#### The problem
Report each line of the entries below that contains the word "should". Case counts.

#### Data for the task
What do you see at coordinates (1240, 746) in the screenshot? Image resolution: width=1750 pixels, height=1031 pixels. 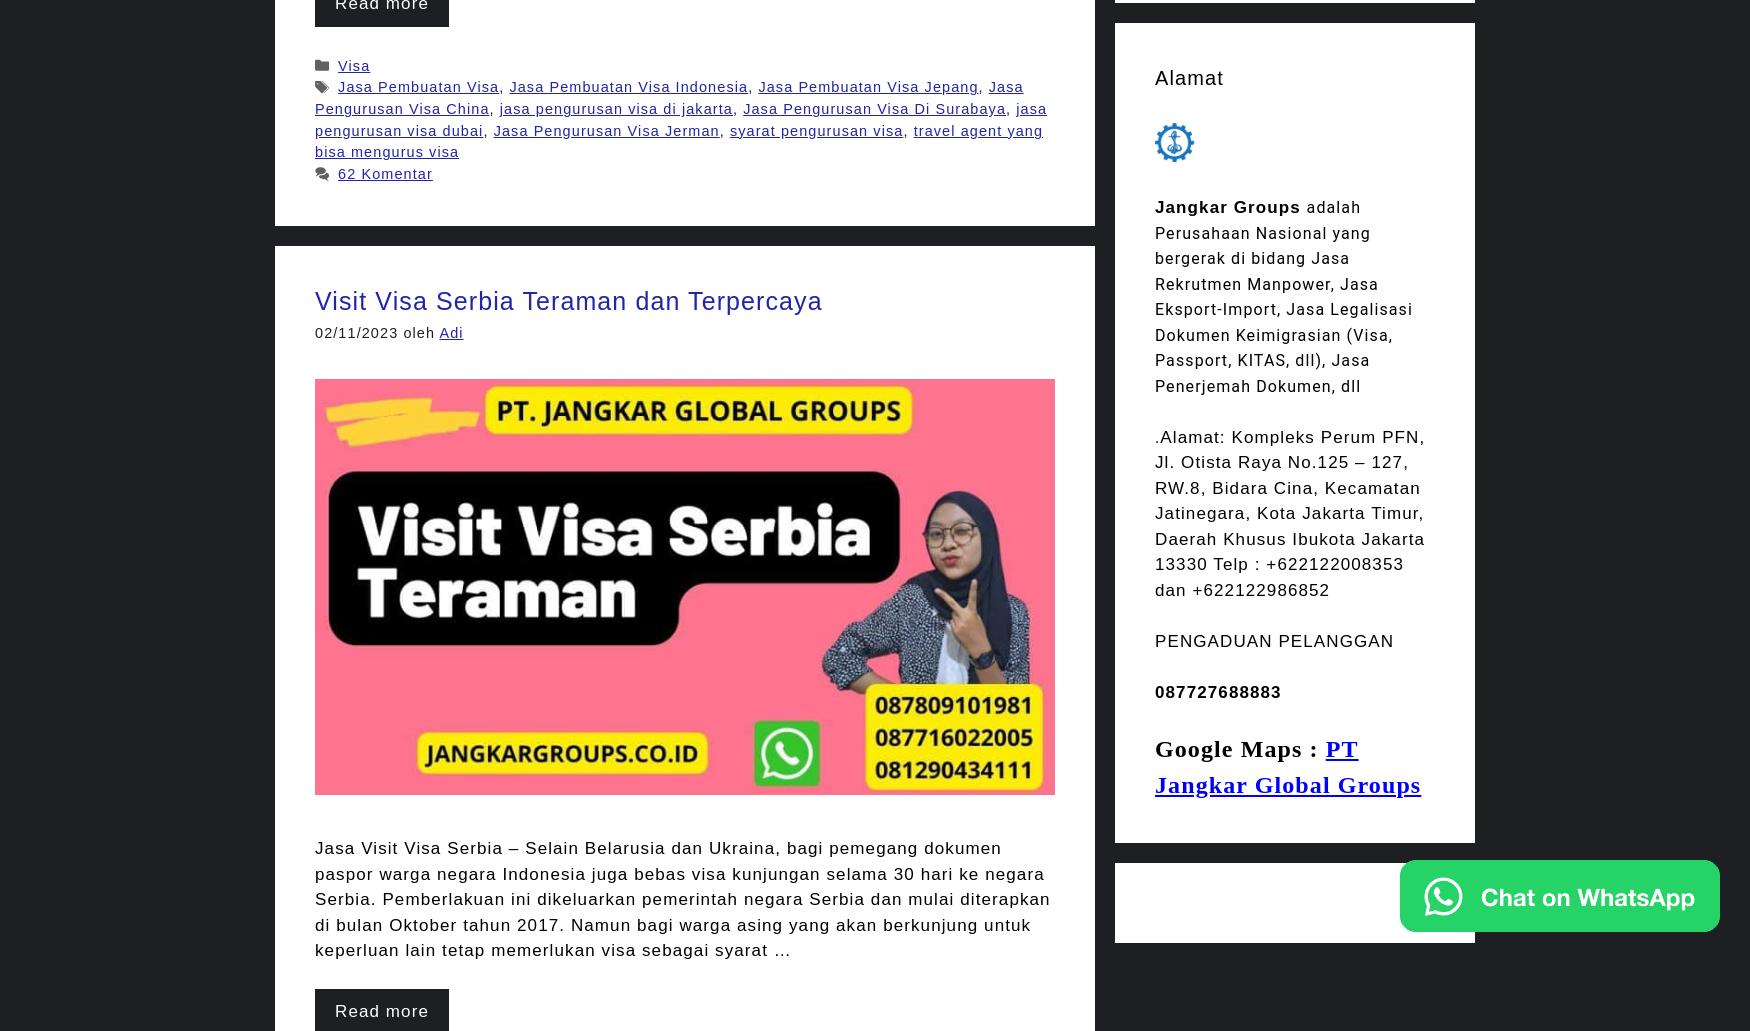 I see `'Google Maps :'` at bounding box center [1240, 746].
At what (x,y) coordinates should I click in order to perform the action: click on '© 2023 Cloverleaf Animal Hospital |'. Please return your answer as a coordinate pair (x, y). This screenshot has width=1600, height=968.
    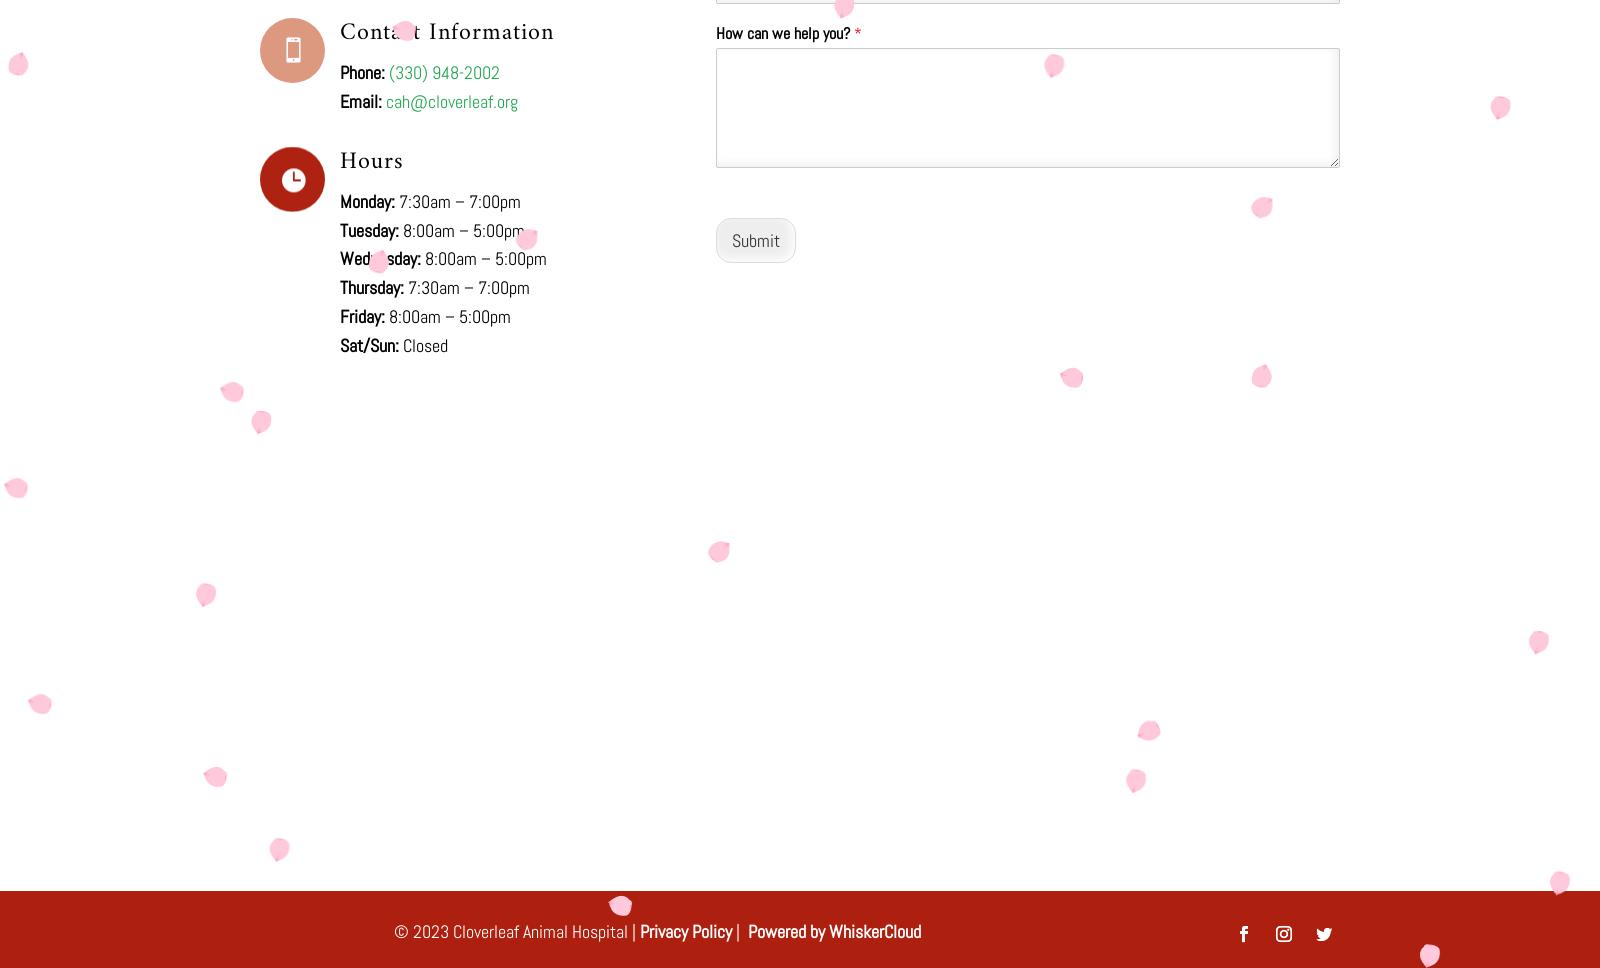
    Looking at the image, I should click on (515, 930).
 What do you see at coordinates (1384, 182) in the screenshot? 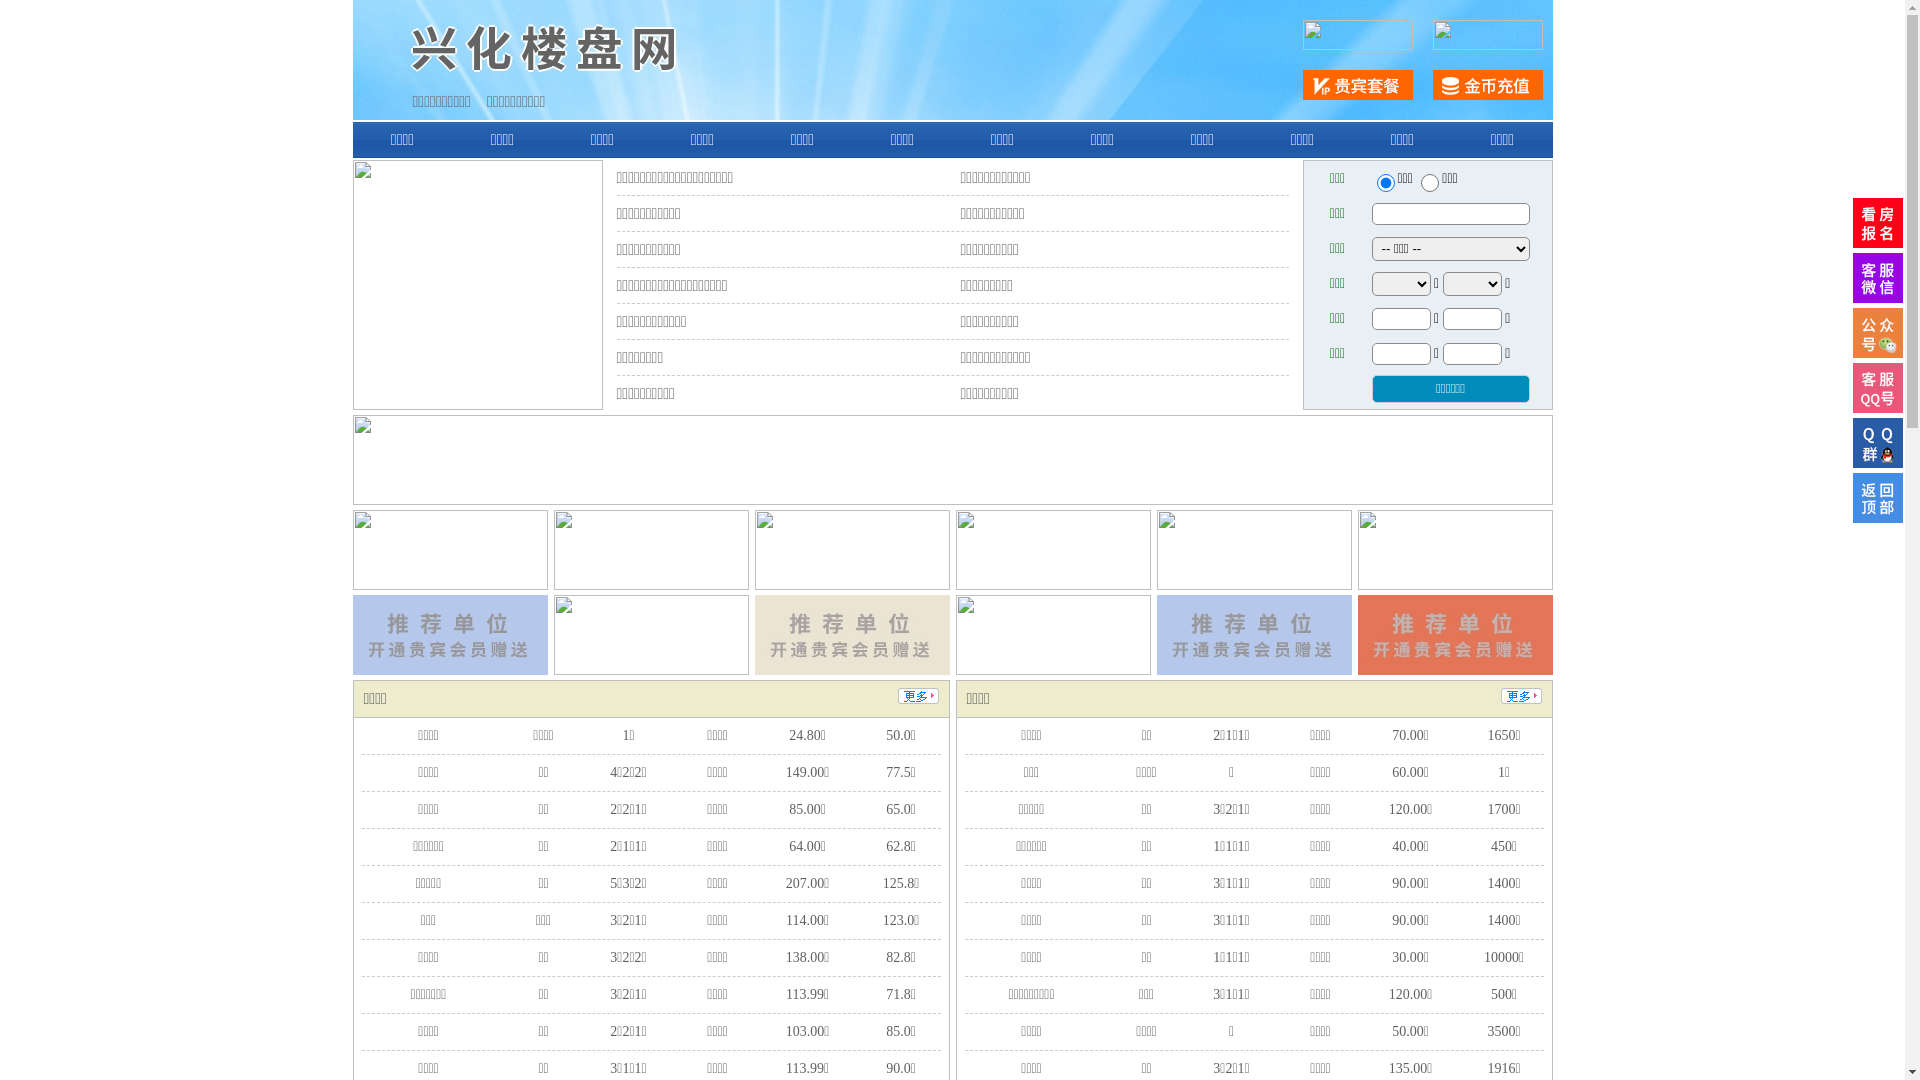
I see `'ershou'` at bounding box center [1384, 182].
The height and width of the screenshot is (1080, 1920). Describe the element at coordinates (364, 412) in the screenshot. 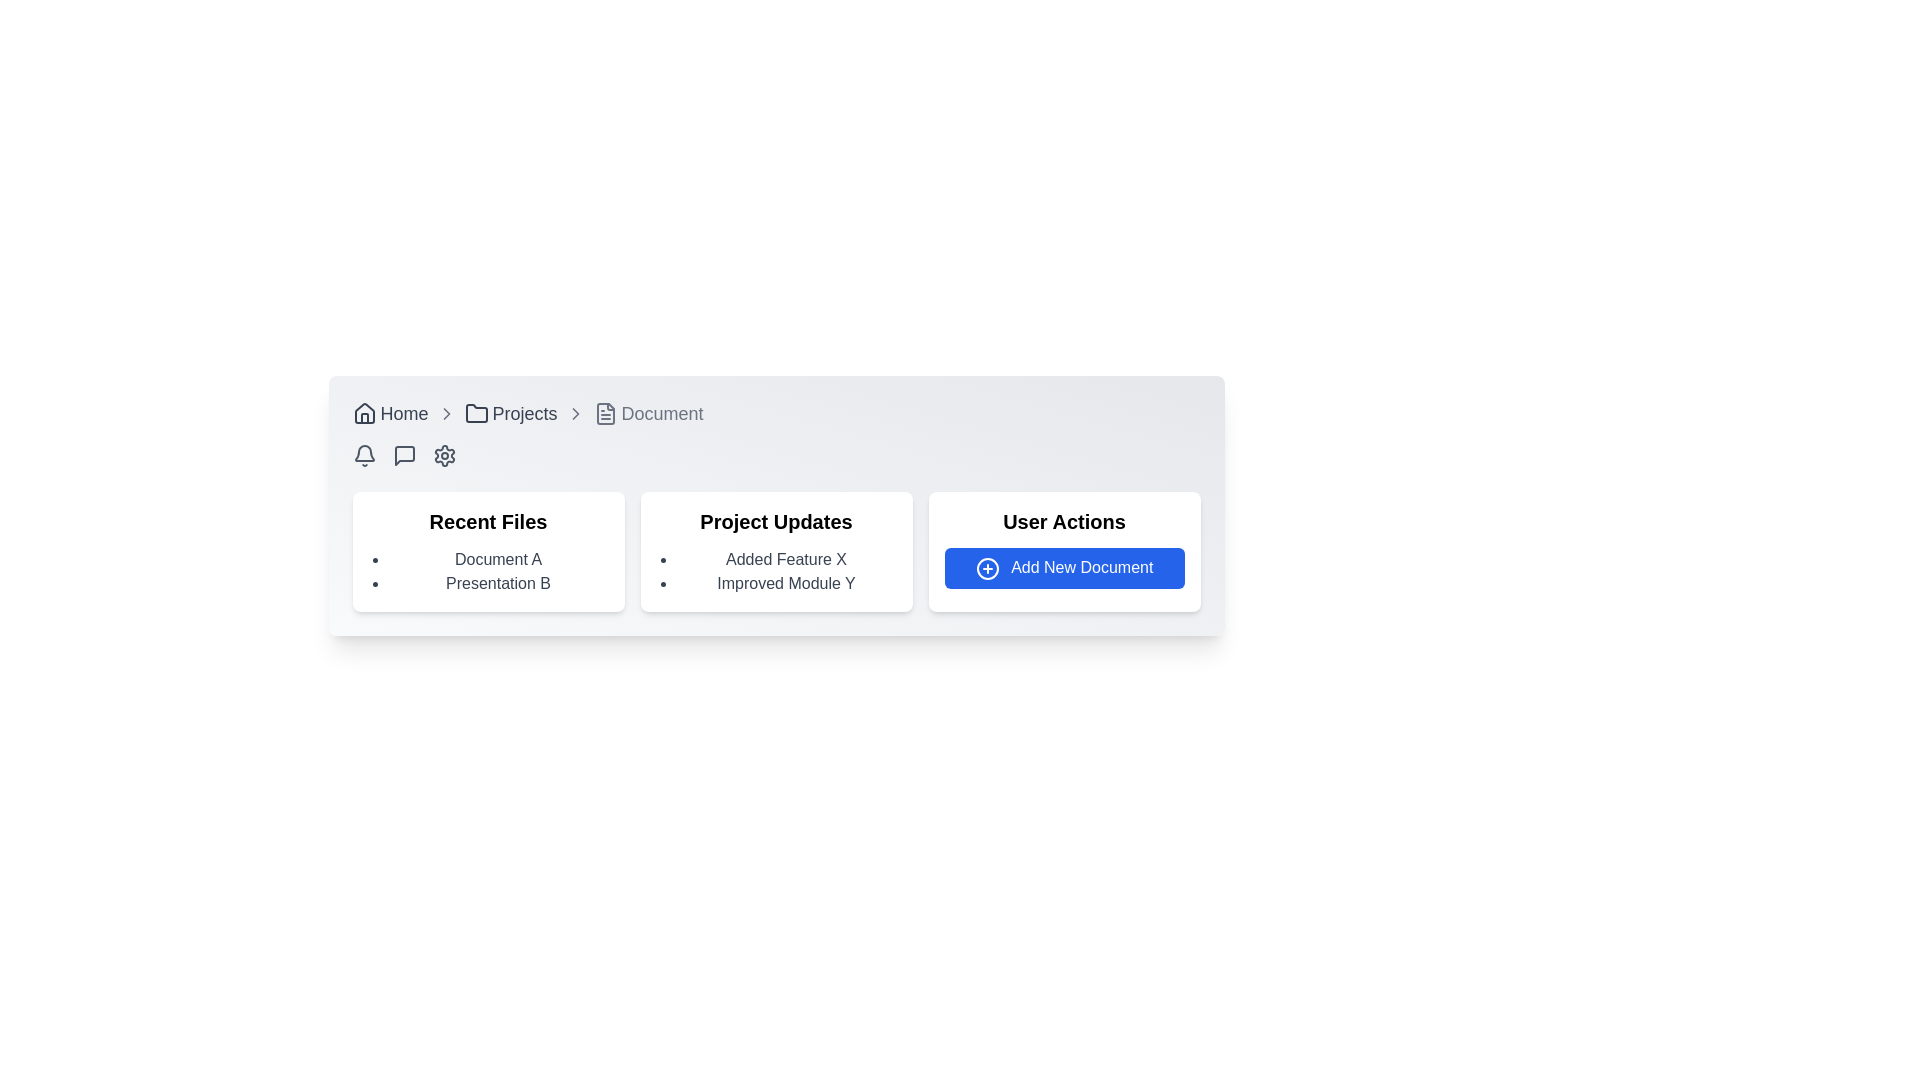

#### Solution for this exercise
At what (x,y) coordinates should I click in order to perform the action: click on '© 2023 Cloverleaf Animal Hospital |'. Please return your answer as a coordinate pair (x, y). This screenshot has width=1600, height=968.
    Looking at the image, I should click on (515, 930).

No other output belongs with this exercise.